Writing and illustrating a humor column comes naturally to Mack Dryden, who at various times has earned his living as a journalist, cartoonist and comedian.
After a Huck Finn childhood, he earned degrees in journalism and creative writing in his home state of Mississippi, then spent more than a year in Europe, criss-crossing the continent and making a living selling (legal) goods he trekked in from North Africa. On one buying trip to Morocco, he had a violent confrontation with a man trying to swindle him and ended up in the national prison (the book he wrote about that harrowing adventure is available on his website).
He returned to the States and became a reporter for the Sun-Herald in Biloxi-Gulfport, where he earned two Associated Press writing awards, one for a story in which he stripped to get an interview at a nudist camp deep in the Mississippi woods.
He made a living as a freelance writer and cartoonist in Key West for a few years before meeting his comedy partner, Jamie Alcroft. The comedy team Mack & Jamie toured the country and followed their comedy dream to Los Angeles, where they appeared on numerous TV programs, including The Tonight Show with both Johnny Carson and Jay Leno, the only team so honored. The duo opened concerts for such stars as Tony Orlando, Lou Rawls and Diana Ross, and hosted their own syndicated TV show, "Comedy Break with Mack & Jamie," where they performed with such celebrity guests as Steve Allen, Don Knotts and Leslie Nielsen. They also played bumbling FBI agents in the feature film, "Million Dollar Mystery."

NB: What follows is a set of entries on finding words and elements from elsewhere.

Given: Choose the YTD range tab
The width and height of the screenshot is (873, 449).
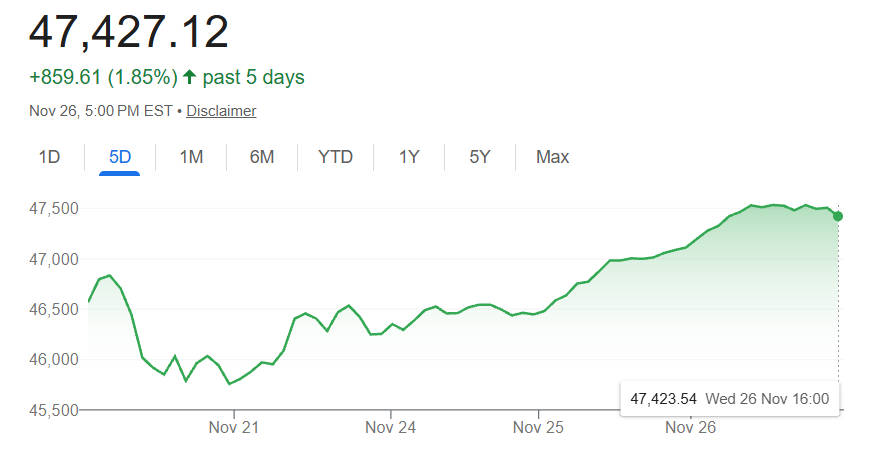Looking at the screenshot, I should click(x=335, y=157).
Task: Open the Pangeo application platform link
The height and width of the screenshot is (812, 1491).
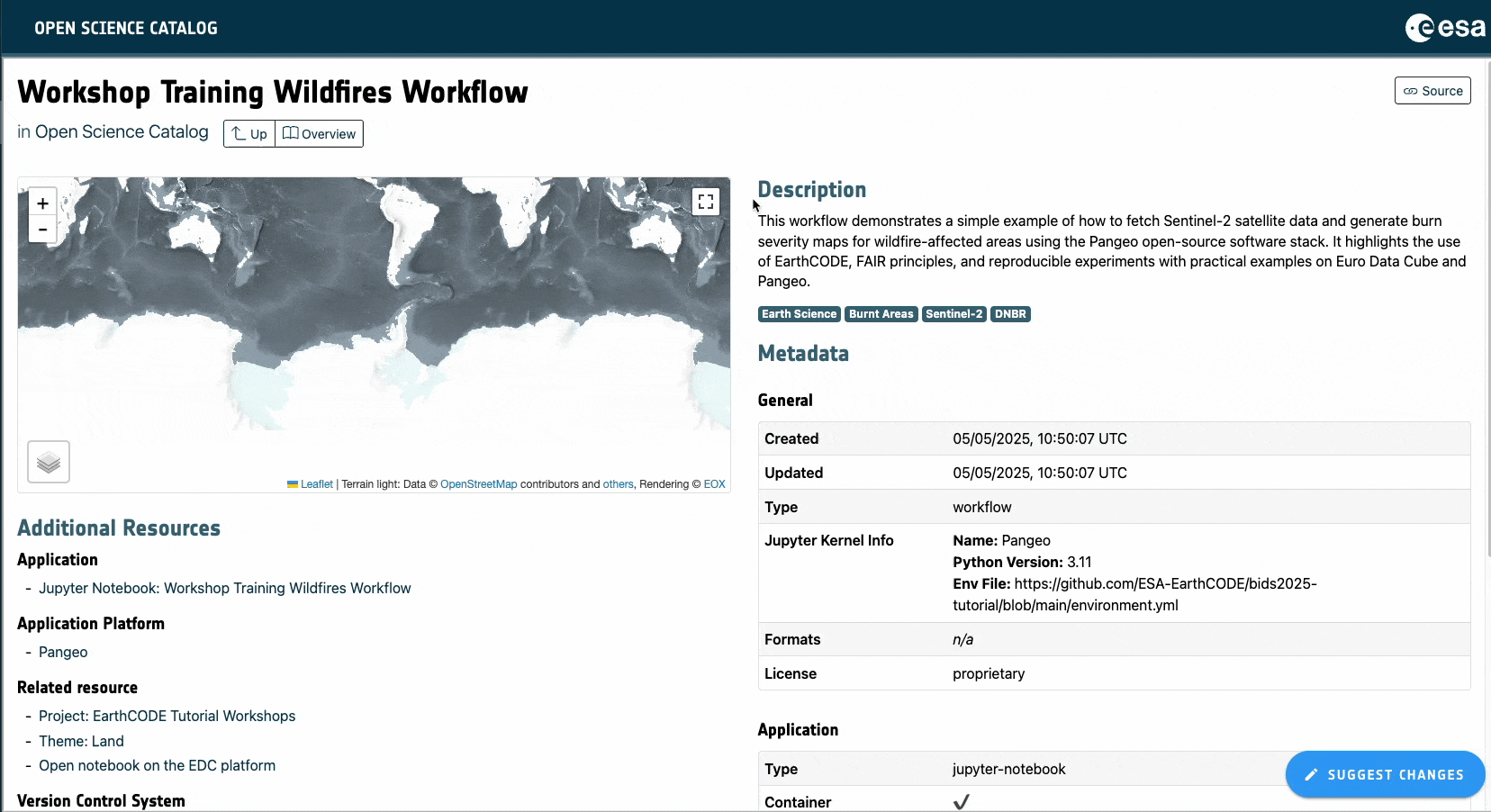Action: 63,652
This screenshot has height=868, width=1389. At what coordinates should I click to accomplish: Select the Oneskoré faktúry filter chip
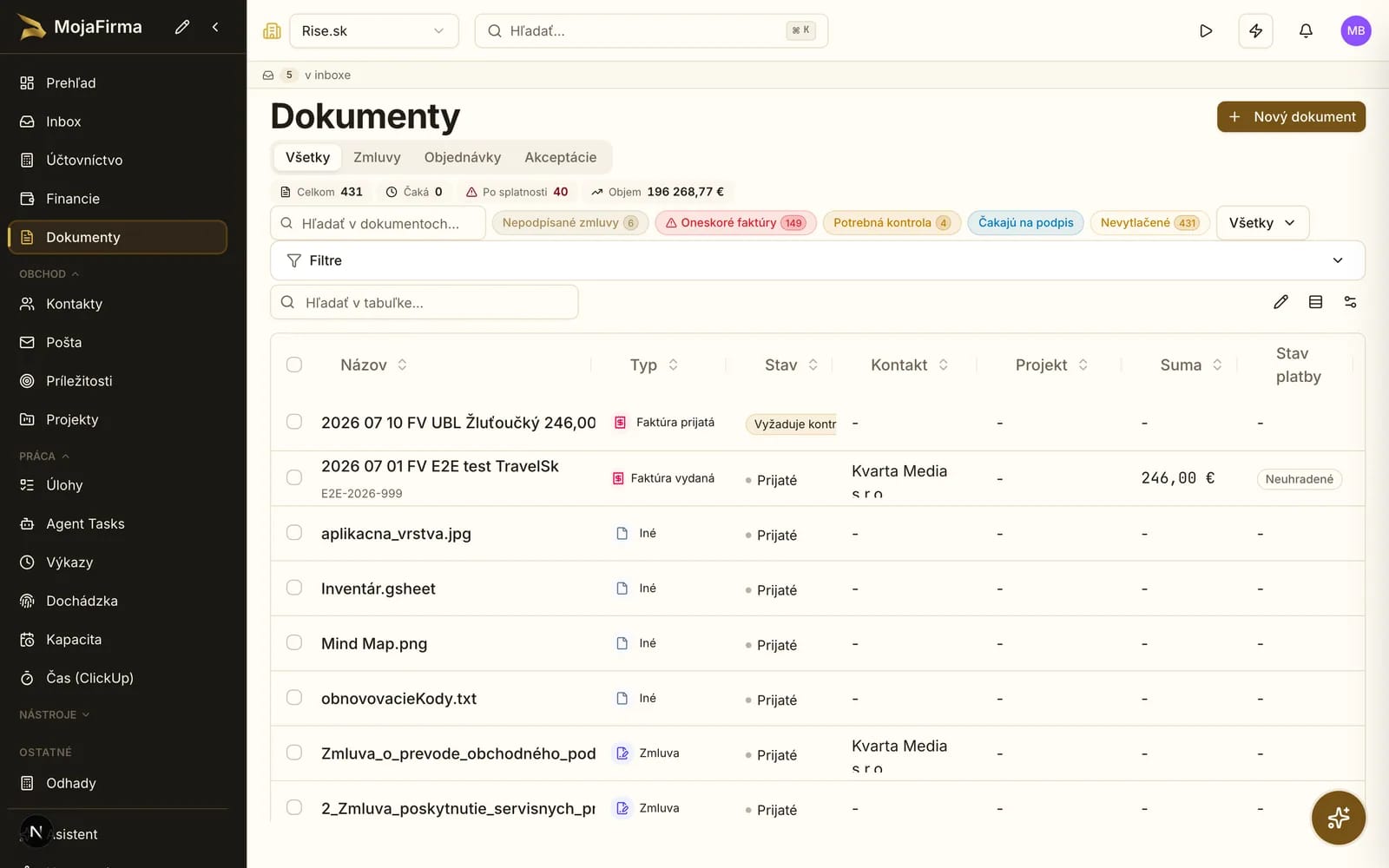pos(735,223)
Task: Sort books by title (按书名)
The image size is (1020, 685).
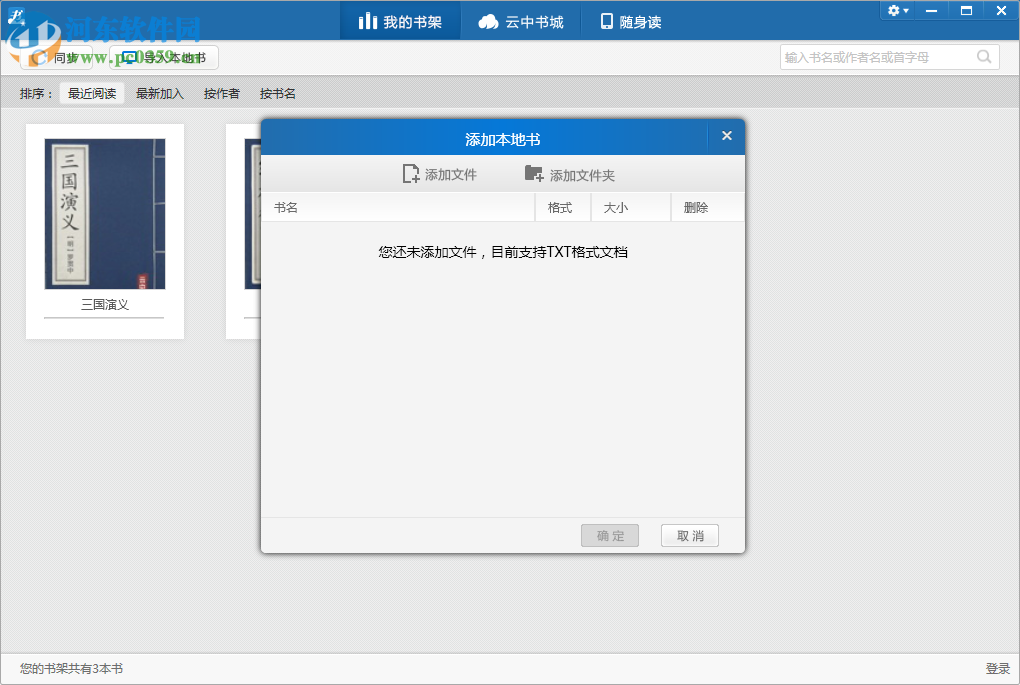Action: point(279,93)
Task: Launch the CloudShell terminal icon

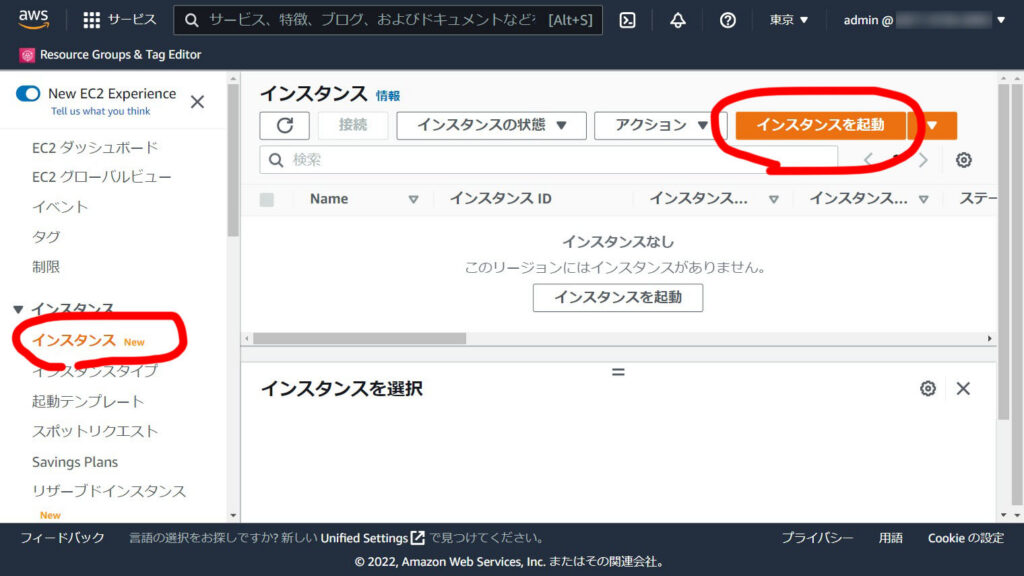Action: [627, 20]
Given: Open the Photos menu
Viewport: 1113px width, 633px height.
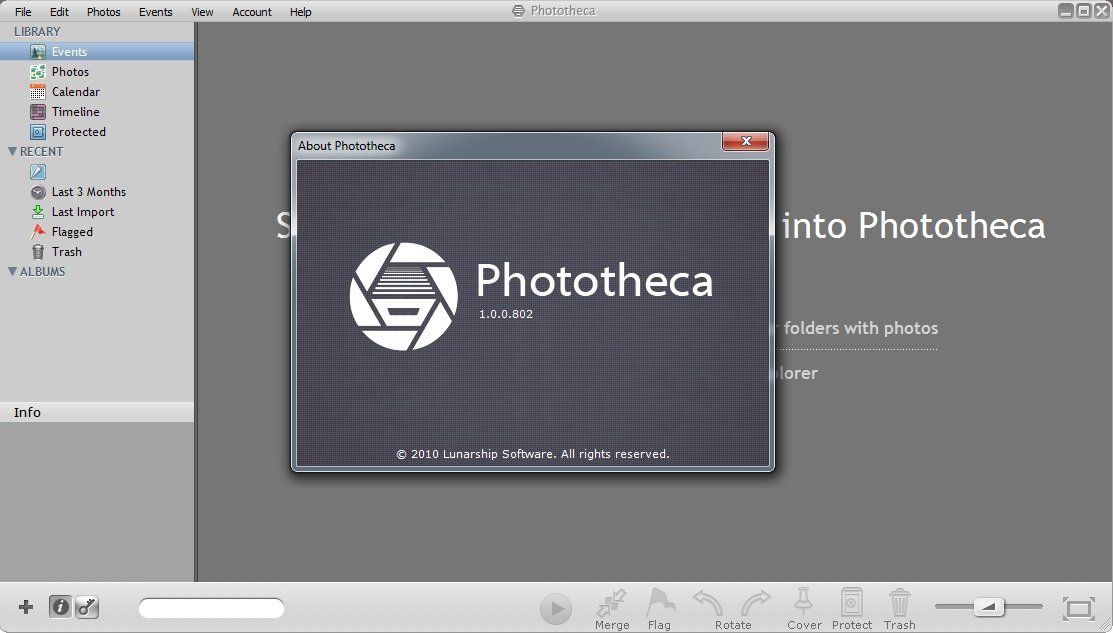Looking at the screenshot, I should [x=103, y=11].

As an actor, Mack did guest roles in a number of episodics, including "The Guardian," "JAG," "Saved By the Bell" and others, and played Scotty the bartender on two dozen episodes of ABC’s western drama, "Paradise" starring Lee Horsley. As a writer, he was hand-picked by his old pal Bill Maher for the writing staff of "Politically Incorrect."
After winning battles with two different types of cancer, Mack decided he had acquired enough survival tools to share with others, and has made his living as a comedic motivational speaker since 2001. He and his wife Teri, an artist, had never felt at home in sprawling LA, so when their third child graduated high school in 2010, they moved to Louisville, having been introduced to the Derby City by Teri’s neuropsychologist sister Cathy. In Louisville, Mack jumped into the local comedy scene and has been headlining as a solo comedian since 2011.
“Louisville feels like home to us,” says Mack. “We love the city and the people, and we want to spend the rest of our lives in our great house and our wonderful Highlands neighborhood.”